Everyone needs to exercise at the correct heart rate to get the maximum cardiovascular benefit and stay safe. That’s what your target heart rate and training zone are. During exercise, most experts agree that you should exercise with a heart rate between 55-85 percent of your maximum heart rate. You can find lots of information about this online, but basically, here’s all you do.
Proper fitness helps you be ready to shoot from any position.
Say you are a 40 year old man. Subtract your age from 220. Take that number and multiply it by .55, then multiply the same number by .85. In this case, 220 – 40 = 180. 180 x .55 = 99. 180 x .85 = 157. This means that during exercise your heart needs to beat above 99 beats per minute to provide tangible aerobic benefit. In this example, 157 is 85 percent of the maximum heart rate; to stay safe, don’t exceed that. In my own training program, I try to get my heart beating at between 75-85 percent of my maximum.
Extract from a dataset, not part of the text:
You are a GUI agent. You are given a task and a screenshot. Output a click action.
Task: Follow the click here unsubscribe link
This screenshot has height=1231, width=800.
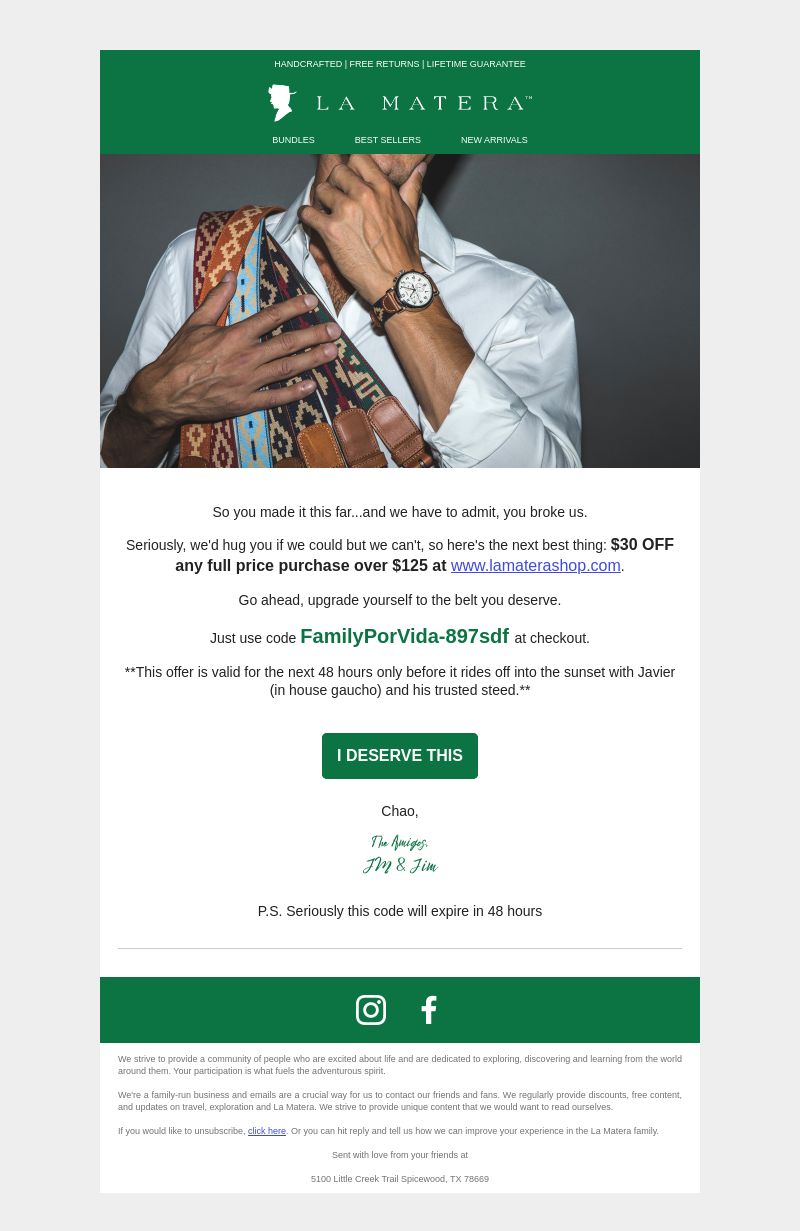point(267,1131)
You must also keep your heart rate in the training zone for a minimum of 20 minutes – but the longer you are “in the zone”, the faster your fitness level will improve. The exception is when doing interval training, in which you go all-out until you can go no more, then walk until the heart rate goes below the 55 percent of maximum level, then repeat a few more times.
It is important to note that achieving the minimum training effect – 20 minutes at or above your THR four times/week – is just that, the minimum. The longer and harder you train, within reason, the better shape you’ll be in. Just remember to start slowly and work your way up. In physical fitness, as in all good things in life, there are no short cuts. Only a sustained effort over time will produce the results you seek.